Recycled and Adapted – What is Best in Life?

InterrobangIn the 1982 movie, Conan the Barbarian, Conan is asked the question ‘What is best in life?‘ to which he answers with possibly the most famous quote from the movie…

…to crush your enemies, see them driven before you, and hear the lamentation of their women.

When I first heard that I thought it was pretty cool and pretty badass but then again it was Conan and he was after all a barbarian.  Not any barbarian mind you he was the barbarian so you’d expect him to be pretty badass.

I was later told that it wasn’t in fact an original quote written by either the author or by the screenwriter who adapted the book for the screen nor was it the director’s work or an ad lib by Arnold Schwarzenegger before he became the governator.  I was informed that it was lifted from the writings of Sun Tzu ancient Chinese author of the Art of War.

Fascinated by this revelation and wanting to know more of the origins of this badass quote I went looking through the works of Sun Tzu for it.  Nothing.  It appears nowhere int he writings of Sun Tzu. So, temporarily defeated, I let it lie but it always rattled inside my head that ‘hey that’s not an original quote now where did it come from?

Recently I re-enlivened my search for the origins of the quote and it turns out that it is attributed to Genghis Khan. Khan and Emperor of the Mongol Empire, Master of Crowns and Thrones and Scourge of the west.
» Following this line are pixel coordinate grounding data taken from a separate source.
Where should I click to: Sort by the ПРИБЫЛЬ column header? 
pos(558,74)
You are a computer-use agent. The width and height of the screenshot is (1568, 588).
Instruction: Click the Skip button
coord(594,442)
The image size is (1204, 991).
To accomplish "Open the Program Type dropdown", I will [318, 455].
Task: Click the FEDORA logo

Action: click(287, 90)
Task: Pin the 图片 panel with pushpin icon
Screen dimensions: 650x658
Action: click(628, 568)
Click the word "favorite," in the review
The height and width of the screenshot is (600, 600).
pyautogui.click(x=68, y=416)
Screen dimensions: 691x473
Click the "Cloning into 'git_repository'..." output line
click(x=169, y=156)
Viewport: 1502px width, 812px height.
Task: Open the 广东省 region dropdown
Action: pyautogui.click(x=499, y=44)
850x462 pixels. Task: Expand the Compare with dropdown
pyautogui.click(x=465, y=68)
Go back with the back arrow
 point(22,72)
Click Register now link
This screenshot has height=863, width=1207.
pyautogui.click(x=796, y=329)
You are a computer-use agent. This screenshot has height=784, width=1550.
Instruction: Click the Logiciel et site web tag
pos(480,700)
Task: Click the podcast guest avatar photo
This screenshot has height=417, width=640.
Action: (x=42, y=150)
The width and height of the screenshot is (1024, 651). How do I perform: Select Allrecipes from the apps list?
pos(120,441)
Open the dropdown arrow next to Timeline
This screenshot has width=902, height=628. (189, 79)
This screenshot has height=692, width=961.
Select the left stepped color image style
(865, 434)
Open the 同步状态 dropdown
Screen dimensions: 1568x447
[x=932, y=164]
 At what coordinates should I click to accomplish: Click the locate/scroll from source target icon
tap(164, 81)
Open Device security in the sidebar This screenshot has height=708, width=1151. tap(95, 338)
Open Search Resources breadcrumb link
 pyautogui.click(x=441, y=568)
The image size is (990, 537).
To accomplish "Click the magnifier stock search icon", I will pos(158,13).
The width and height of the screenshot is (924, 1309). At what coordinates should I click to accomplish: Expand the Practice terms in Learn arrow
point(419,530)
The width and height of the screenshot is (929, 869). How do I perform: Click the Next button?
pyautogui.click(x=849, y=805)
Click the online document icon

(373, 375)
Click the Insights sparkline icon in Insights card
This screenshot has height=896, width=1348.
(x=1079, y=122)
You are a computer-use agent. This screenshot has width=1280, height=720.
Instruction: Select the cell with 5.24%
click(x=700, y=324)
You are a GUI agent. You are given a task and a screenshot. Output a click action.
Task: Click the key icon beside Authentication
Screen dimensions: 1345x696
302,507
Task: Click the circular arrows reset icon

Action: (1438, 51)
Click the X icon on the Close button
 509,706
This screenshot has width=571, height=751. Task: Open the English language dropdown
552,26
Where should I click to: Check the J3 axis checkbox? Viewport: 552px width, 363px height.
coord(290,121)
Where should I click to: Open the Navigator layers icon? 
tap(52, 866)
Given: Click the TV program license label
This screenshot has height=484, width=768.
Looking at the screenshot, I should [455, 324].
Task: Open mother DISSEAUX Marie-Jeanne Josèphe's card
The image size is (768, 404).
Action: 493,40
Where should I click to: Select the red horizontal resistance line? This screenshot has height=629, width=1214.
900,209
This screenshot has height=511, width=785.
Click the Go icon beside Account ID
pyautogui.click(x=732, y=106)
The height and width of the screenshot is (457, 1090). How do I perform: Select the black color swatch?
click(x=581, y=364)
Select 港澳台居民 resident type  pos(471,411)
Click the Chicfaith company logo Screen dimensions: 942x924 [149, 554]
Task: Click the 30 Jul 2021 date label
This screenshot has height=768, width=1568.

In his 1927 work entitled Genghis Khan: The Emperor of All Men, Author and Historian Harold Lamb describes Genghis Khan’s frustration at administering his empire.  Before embarking on his conquest of eastern Europe the great Khan speaks to one of his Mongol officers about what brings greatest happiness in life:

One day in the pavilion at Karakorum he asked an officer of the Mongol guard what, in all the world, could bring the greatest happiness.

“The open steppe, a clear day, and a swift horse under you,” responded the officer after a little thought, ” and a falcon on your wrist to start up hares.”

“Nay,” responded the Khan, “…to crush your enemies, to see them fall at your feet to take their horses and goods and hear the lamentation of their women. That is best.”

Now that’s pretty badass.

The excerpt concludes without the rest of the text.